_WHAT IS BEING ASKED_.
Keep only those lines of the records that include the string "Custom".

Items listed in a dataset
□ □ □
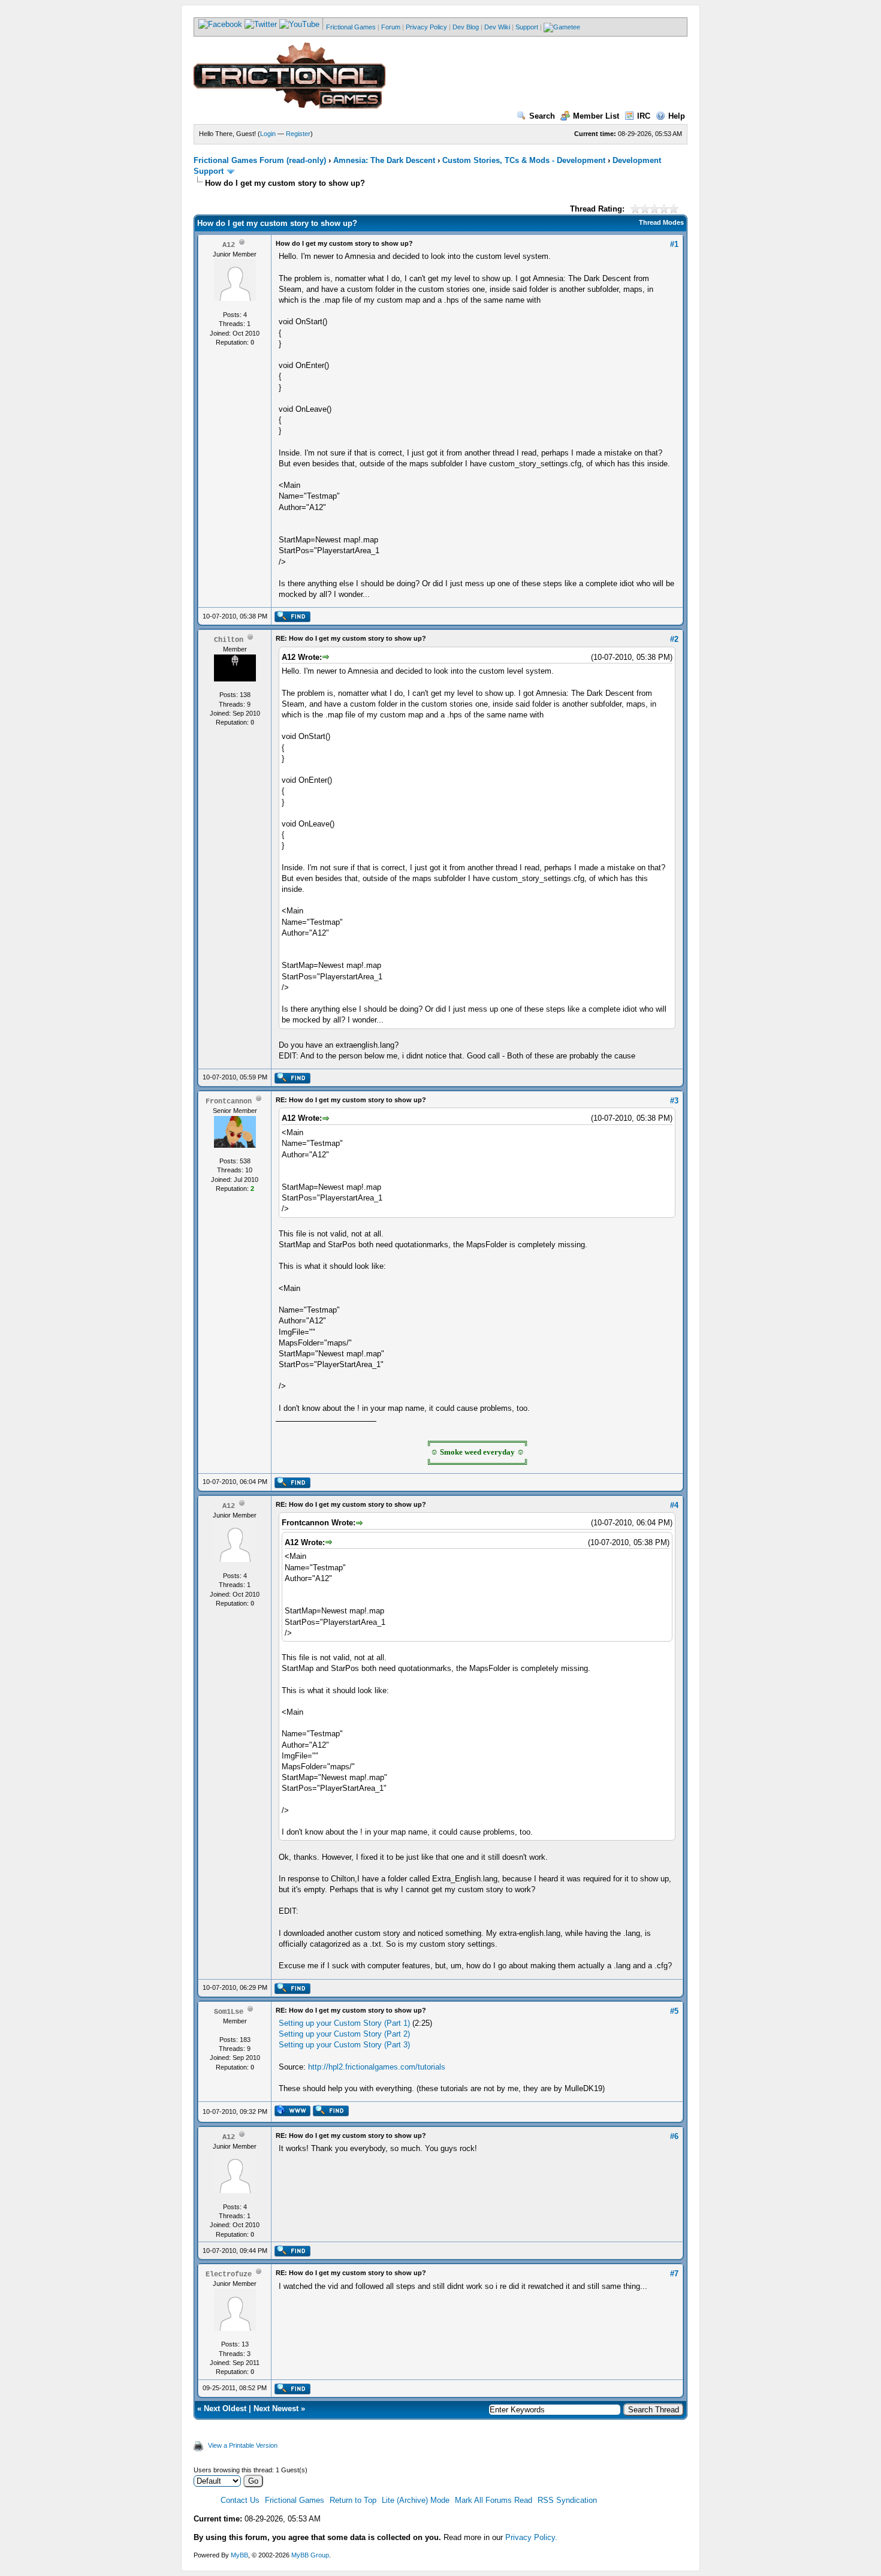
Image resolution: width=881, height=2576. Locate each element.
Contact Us (240, 2500)
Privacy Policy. (531, 2537)
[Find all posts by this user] (292, 619)
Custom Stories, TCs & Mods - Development (523, 160)
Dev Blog (465, 27)
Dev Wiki (497, 27)
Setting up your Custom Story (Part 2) (344, 2033)
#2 (674, 639)
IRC (643, 115)
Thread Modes (661, 222)
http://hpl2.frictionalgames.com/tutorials (376, 2066)
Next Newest (276, 2408)
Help (676, 115)
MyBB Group (310, 2555)
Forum (390, 27)
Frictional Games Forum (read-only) (260, 160)
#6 (674, 2136)
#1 (674, 244)
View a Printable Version (242, 2445)
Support (526, 27)
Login (268, 133)
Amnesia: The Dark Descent (384, 160)
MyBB (239, 2555)
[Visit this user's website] (292, 2113)
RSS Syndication (567, 2500)
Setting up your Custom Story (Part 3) (344, 2044)
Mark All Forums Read (493, 2500)
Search (542, 115)
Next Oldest (225, 2408)
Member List (596, 115)
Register (298, 133)
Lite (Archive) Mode (415, 2500)
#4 (674, 1505)
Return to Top (353, 2500)
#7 (674, 2273)
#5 (674, 2011)
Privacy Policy (426, 27)
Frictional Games (351, 27)
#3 (674, 1100)
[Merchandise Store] (562, 27)
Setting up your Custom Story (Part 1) (344, 2023)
□ □ □
_RESPONSE_.
Custom Stories, TCs & Mods - Development (523, 160)
Setting up your Custom Story (Part 2) (344, 2033)
Setting up your Custom Story (Part 3) (344, 2044)
Setting up your Custom Story (Part 1) (344, 2023)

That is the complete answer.